Data's Jokes

The Writing On The Wall


The Writing On The Wall
Great Moments In Graffiti

What are you looking up on the wall for? The joke is in your hands.
Mens room, Lynagh's Bar. Lexington, KY

No matter how good she looks, some other guy is sick and tired of putting up with her shit.
Men's room, Linda'S Bar And Grill, Chapel Hill, NC

If you can piss this high, join the Fire Department.
On the wall in the men's restroom at a height of 6 ft. O'Ryan's Irishpub, Ashland, Oregon

Don't switch dicks in the middle of a screw. Stick with Nixon.
Nathan's, Washington D.C.

Beauty is only a light switch away
Perkins Library, Duke University

I've decided that to raise my grades I must lower my standards.
Houghton Library, Harvard University

If life is a waste of time and time is a waste of life, then let's all get wasted together and have the time of our lives.
Armand's Pizza, Washington, D.C.

If Bush were captain of the Titanic, he'd say we were stopping for ice.
Smoky Joe's, Philadelphia

Remember, it's not, "How high are you?" It's "Hi, how are you?"
Rest stop off Route 81, West Virginia

Beware of limbo dancers
On the bottom of the stall door, Women's Bathroom, Broad Ripple Brew Pub, Indianapolis

Rome wasn't built in a day... That's because it was a government job.
Women's restroom. Cincinatti

I'd rather have a bottle in front of me than a frontal labotomy.
Bailey Howe Library, University Of Vermont

Hey, your Karma just ran over my Dogma.
Blueberry Hill, St. Louis, MO

Flush twice, it's a long way to the kitchen.
Restroom, Washakie Cafeteria, University of Wyoming

God made pot, man made beer. Who do you trust?
The Irish Times, Washington, D.C.

Fighting for peace is like screwing for virginity.
The Bayou, Baton Rouge, LA

At the feast of ego, everyone leaves hungry.
Bently's House Of Coffee And Tea, Tucson, AZ

Chris- Just remember that this dollar is not to be spent until everything between us is over (completly!!) Please remember that I love you!!!! -Tori
On dollar bill F602225237

It's hard to make a comeback when you haven't been anywhere.
Written in the dust on the back of a bus. Wickenburg, AZ

Make love, not war. Hell do both, get married.
Women's restroom, The Filling Station, Bozeman, MT

God is dead
Nietzshce
Nietzshce is dead
God
Men's Restroom, Weld County Library, Greeley, CO

If voting could really change things, it would be illegal.
Revolution Books, NY

This bubble gum tastes like rubber. Yeah, but is lasts a long time. And it blows great bubbles.
Condom machine, Missoula, MT

A woman's rule of thumb, if it has tires or testicles, you're going to have trouble with it.
Women's restroom, Dallas, TX

Jesus saves! But wouldn't it have been better if he would have invested?
Mens restroom, American University

Just 'cause it's clean don't mean it's fresh.
Port-O'-John's, Acadia National Park, Maine

If pro is opposite of con, then what is the opposite of progress? Congress.
Men's restroom, House of Representatives, Washington, D.C.

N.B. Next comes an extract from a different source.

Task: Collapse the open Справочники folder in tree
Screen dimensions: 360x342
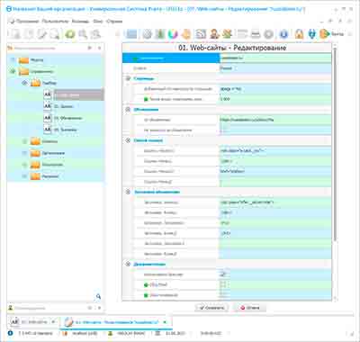Action: [13, 71]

Bill Clinton threw up here.
The Oyster Bar, Little Rock, AK

LSD consumes 47 times its weight in excess reality.
Men's room, The 400 Bar, Minneapolis, MN

I used to be into necrophilia and beastiality... But then I realized I was just beating a dead horse.
The Cellar Restaurant, VA

If it wasn't intended to be eaten, it wouldn't be shaped like a taco.
Nathan's, Washington, D.C.

Why do drunk men miss the toilet? Why do sober men?